Copy the records word for word. Pictures do not go in.

┌──

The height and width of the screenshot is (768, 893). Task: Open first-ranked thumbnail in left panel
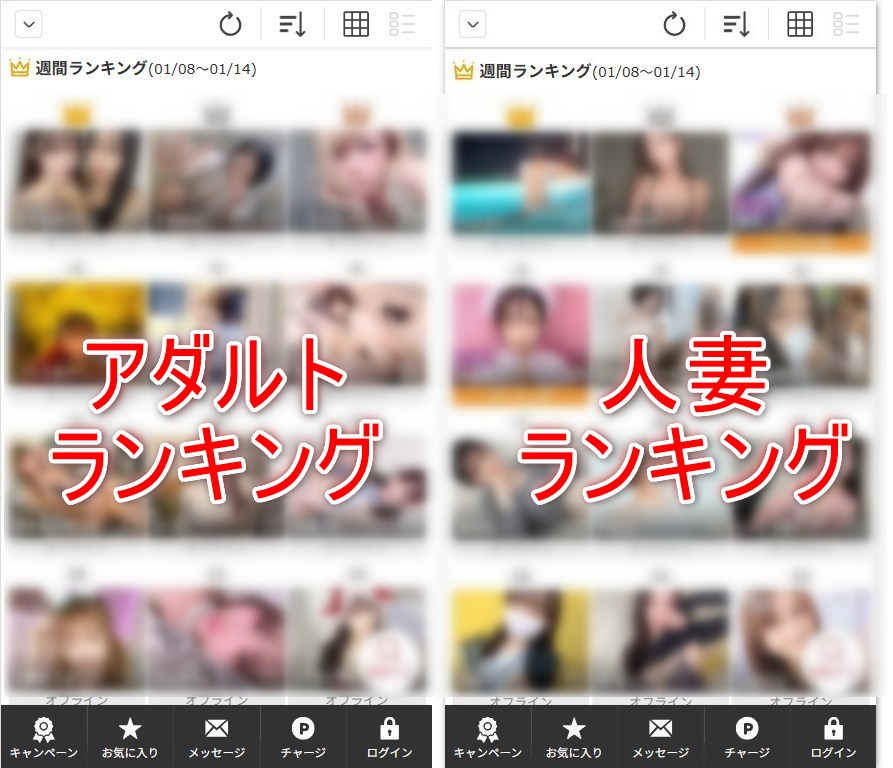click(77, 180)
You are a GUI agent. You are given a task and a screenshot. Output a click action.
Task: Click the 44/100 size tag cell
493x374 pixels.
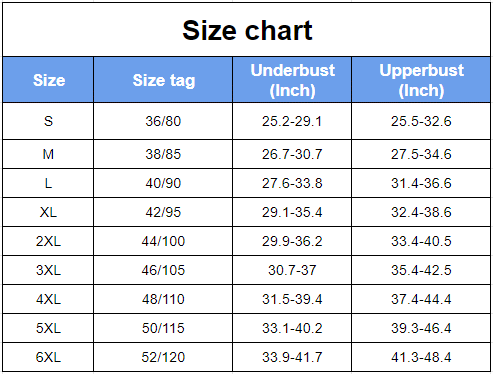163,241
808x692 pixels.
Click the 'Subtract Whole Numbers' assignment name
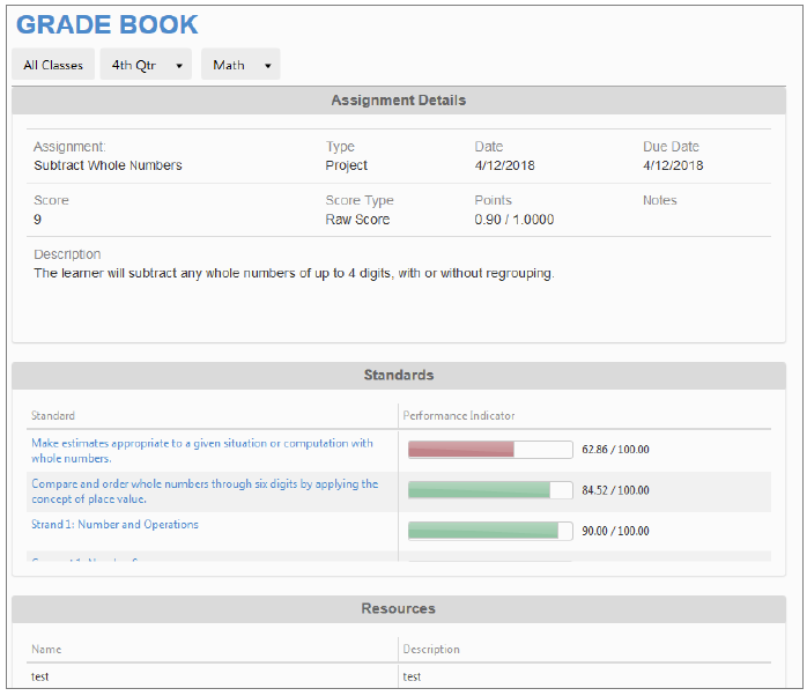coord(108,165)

└──

▸ **Result**
The height and width of the screenshot is (768, 893). Task: Open first-ranked thumbnail in left panel
click(77, 180)
You are a GUI agent. You are given a task and a screenshot. Output a click action.
Task: Click the 44/100 size tag cell
493x374 pixels.
163,241
808x692 pixels.
Click the 'Subtract Whole Numbers' assignment name
coord(108,165)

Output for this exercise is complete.